TASK STATEMENT - Lines from the one with "At what coordinates should I click to accomplish: Open the MSFT" up to and including the one with "Task: Open the 案件管理 app icon" are to be copied exactly from the records below, without their pictures.

RECORD SET -
++++++++++
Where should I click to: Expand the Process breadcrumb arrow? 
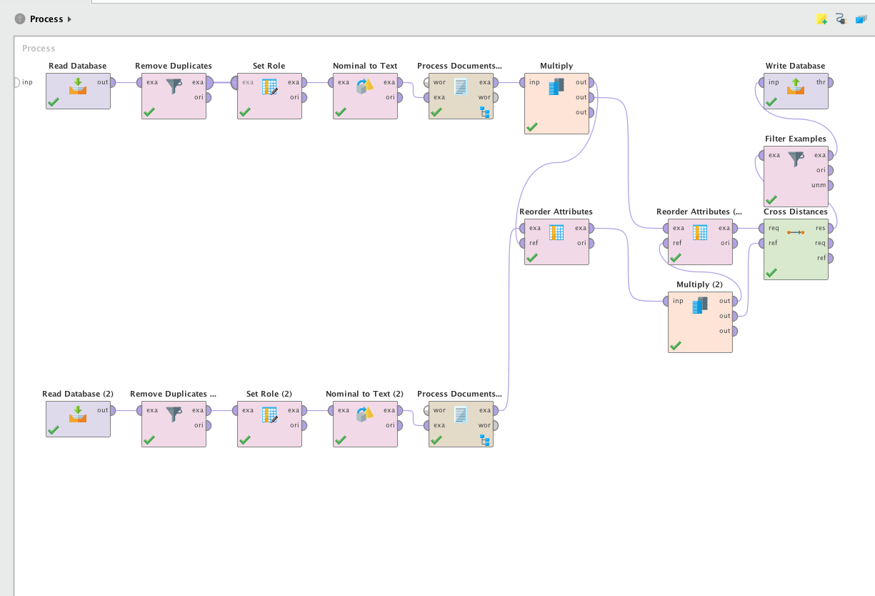coord(69,19)
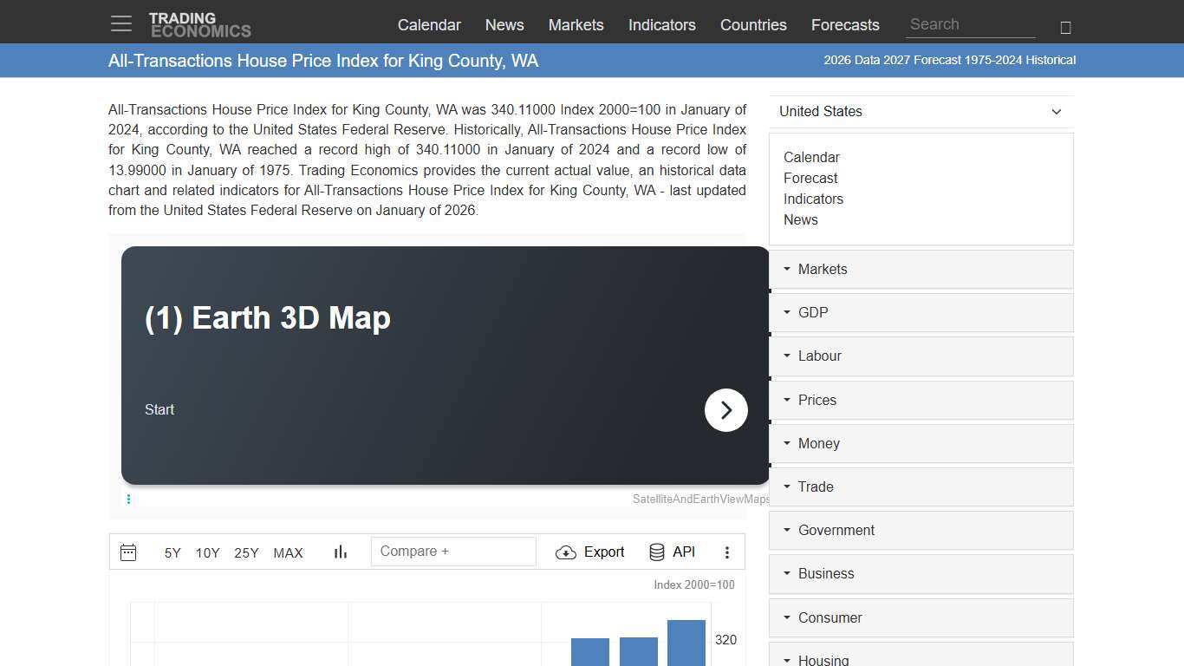Screen dimensions: 1184x666
Task: Go to Forecasts in top navigation
Action: coord(845,25)
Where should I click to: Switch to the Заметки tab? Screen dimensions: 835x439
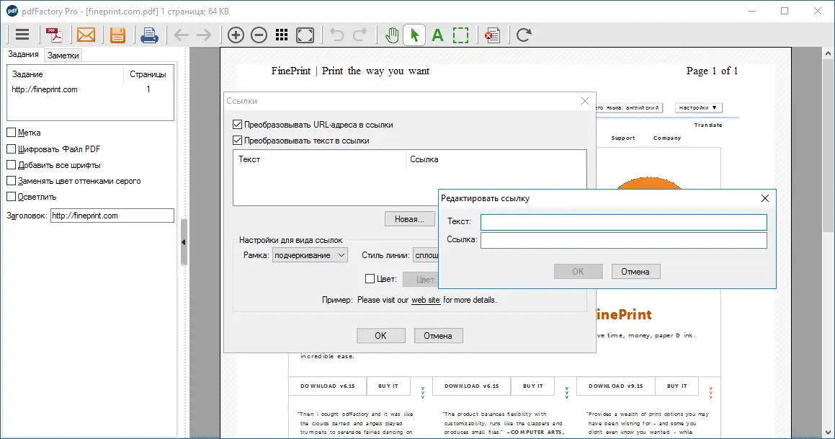[x=63, y=54]

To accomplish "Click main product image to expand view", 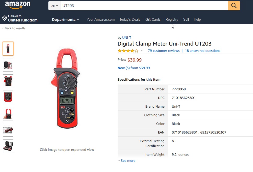I will 65,88.
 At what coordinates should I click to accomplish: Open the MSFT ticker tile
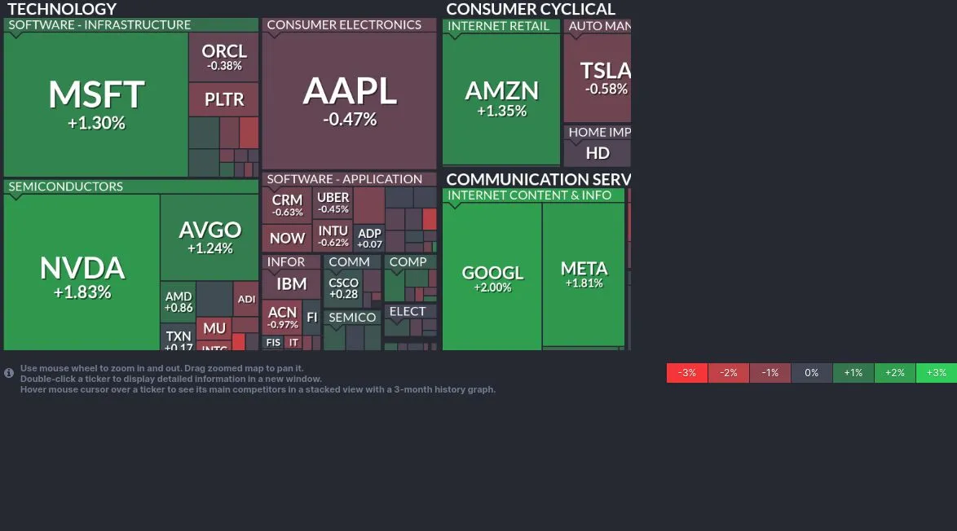tap(96, 104)
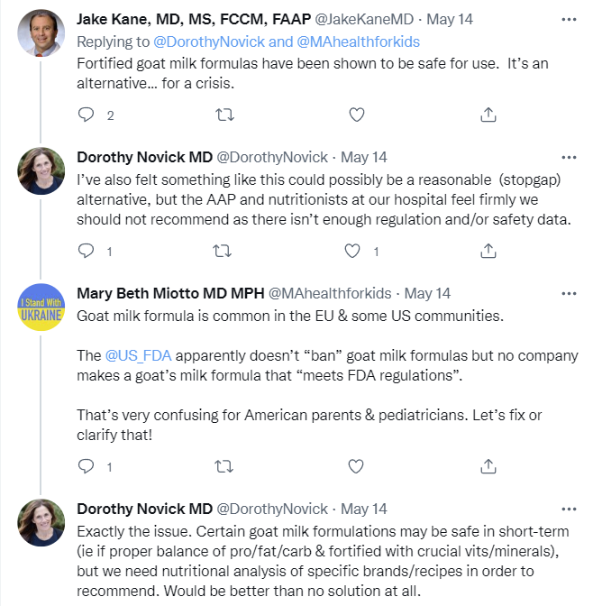Like Mary Beth Miotto's tweet
The width and height of the screenshot is (593, 606).
(356, 466)
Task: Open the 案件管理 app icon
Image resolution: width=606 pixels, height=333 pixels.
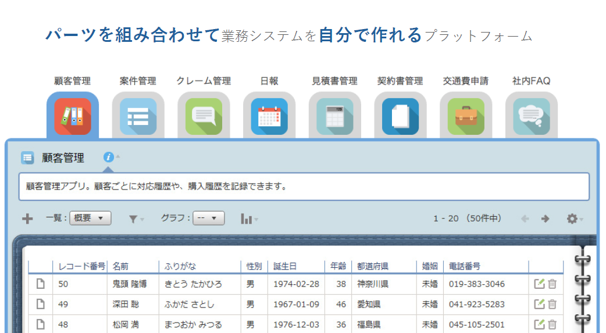Action: pos(138,116)
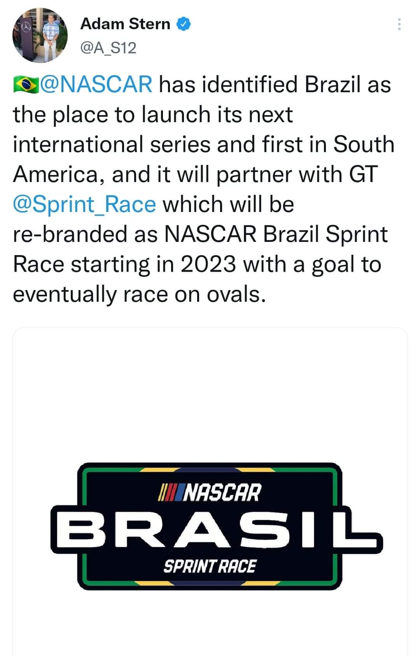
Task: Click the blue verified checkmark badge
Action: click(x=184, y=24)
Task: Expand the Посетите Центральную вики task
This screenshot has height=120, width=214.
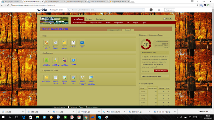Action: click(154, 76)
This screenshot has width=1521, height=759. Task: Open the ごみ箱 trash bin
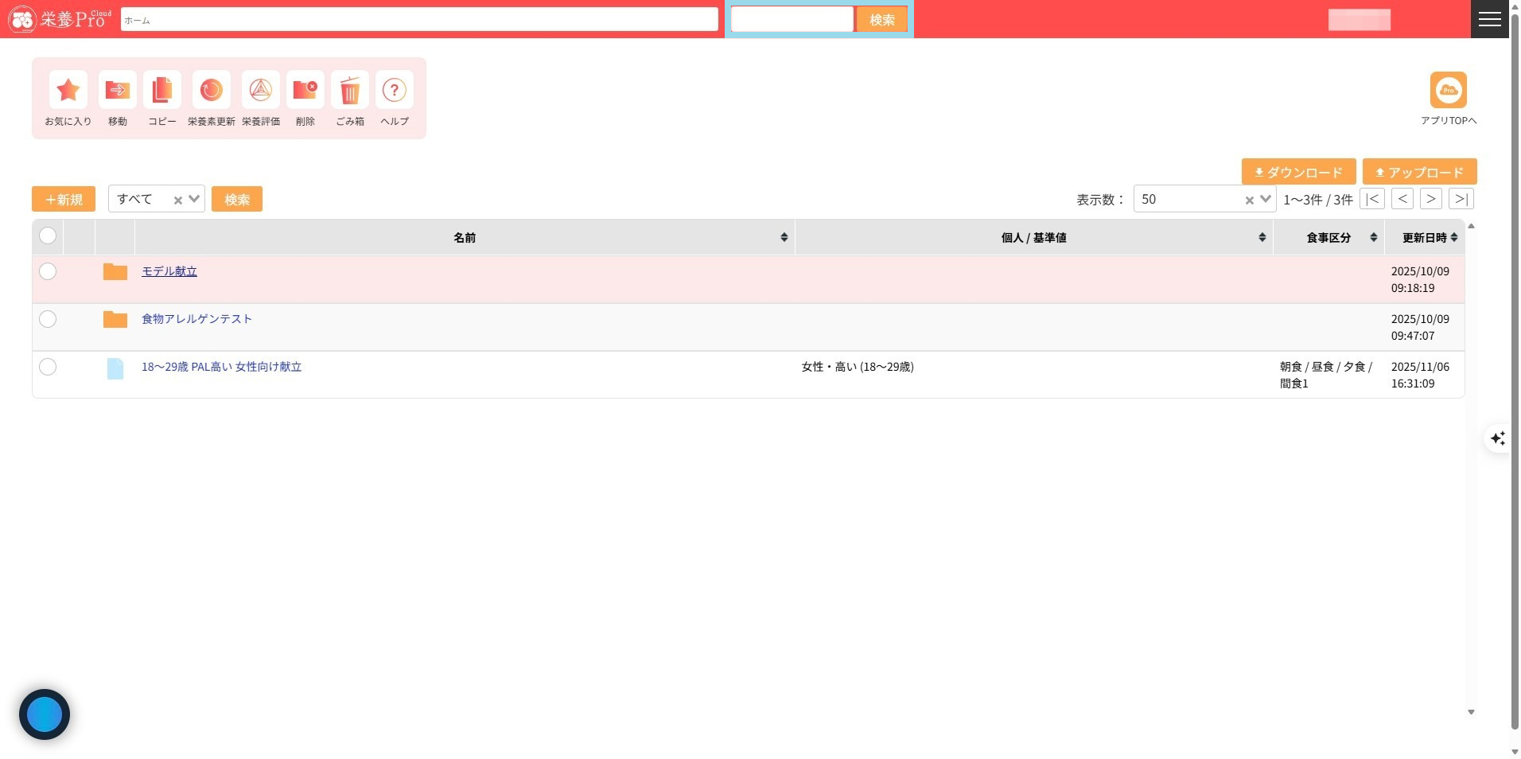pyautogui.click(x=350, y=91)
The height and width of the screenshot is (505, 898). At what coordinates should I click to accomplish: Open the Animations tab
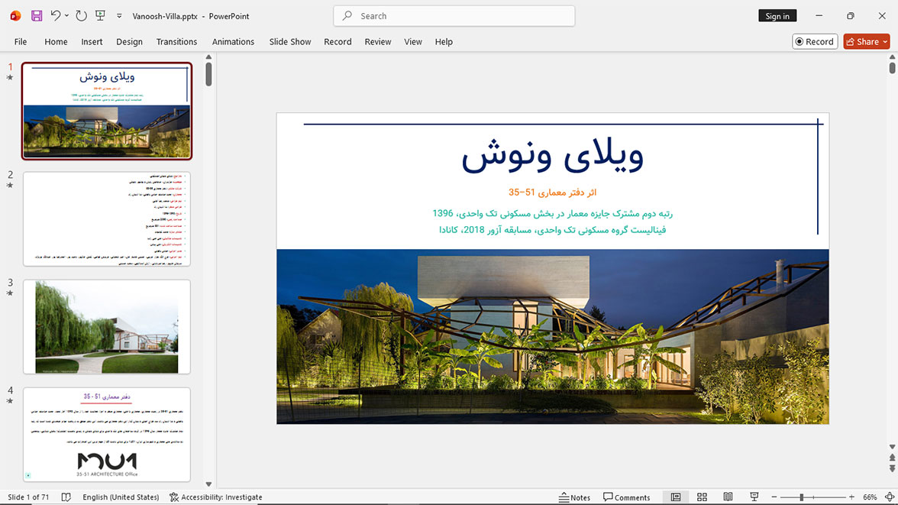233,42
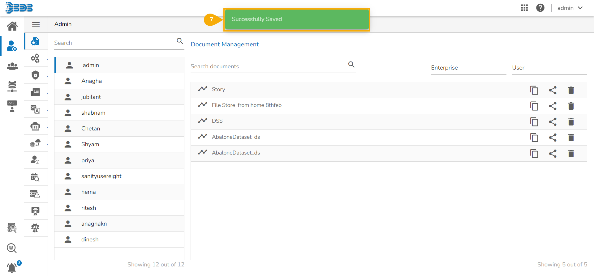The height and width of the screenshot is (276, 594).
Task: Open the security shield admin option
Action: [x=36, y=75]
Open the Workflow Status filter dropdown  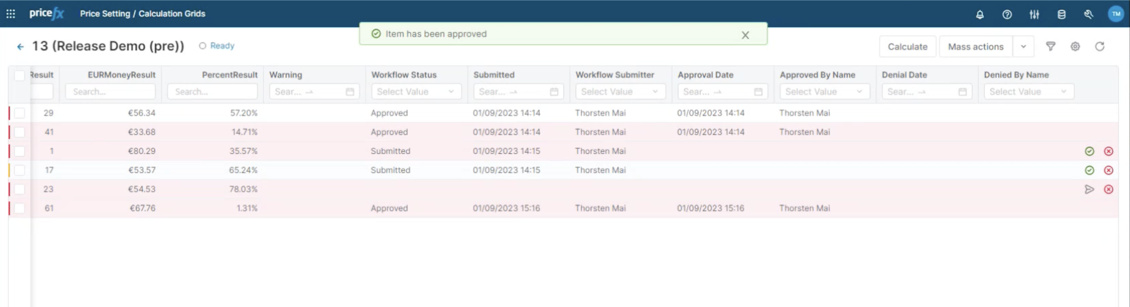(x=416, y=92)
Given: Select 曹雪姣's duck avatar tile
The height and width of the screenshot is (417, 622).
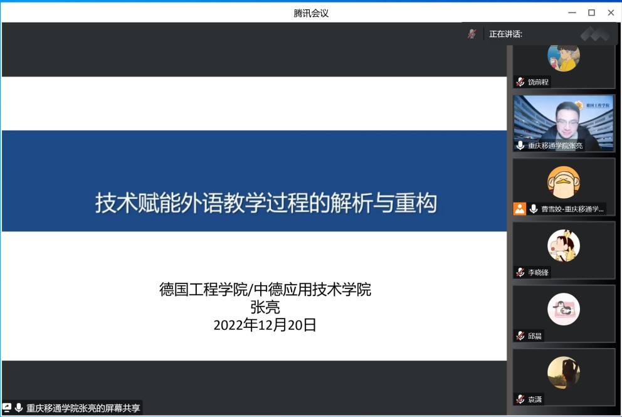Looking at the screenshot, I should pyautogui.click(x=563, y=182).
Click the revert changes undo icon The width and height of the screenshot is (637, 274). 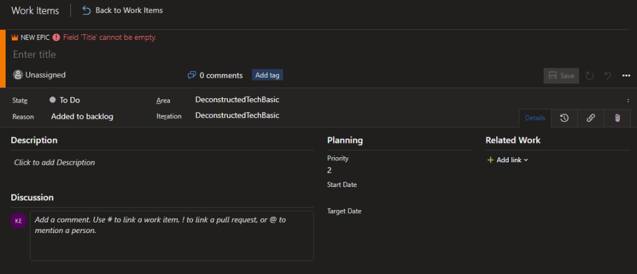coord(607,76)
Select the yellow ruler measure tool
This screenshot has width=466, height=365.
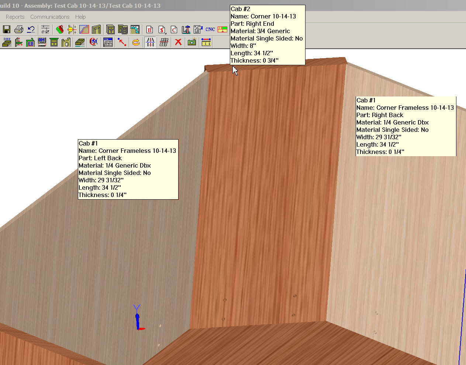tap(206, 42)
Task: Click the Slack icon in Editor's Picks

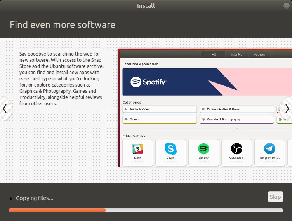Action: tap(137, 149)
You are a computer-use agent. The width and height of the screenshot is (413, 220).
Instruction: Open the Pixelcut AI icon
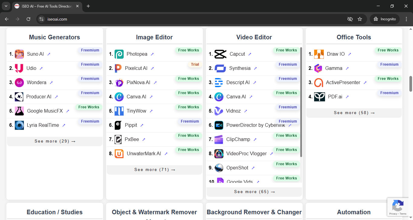tap(119, 68)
++++++++++
RESULT FOR THIS TASK -
 At what coordinates should I click to accomplish: Open the MSFT ticker tile
tap(96, 104)
Like Mary Beth Miotto's tweet
The width and height of the screenshot is (593, 606).
(356, 466)
Task: Open the 案件管理 app icon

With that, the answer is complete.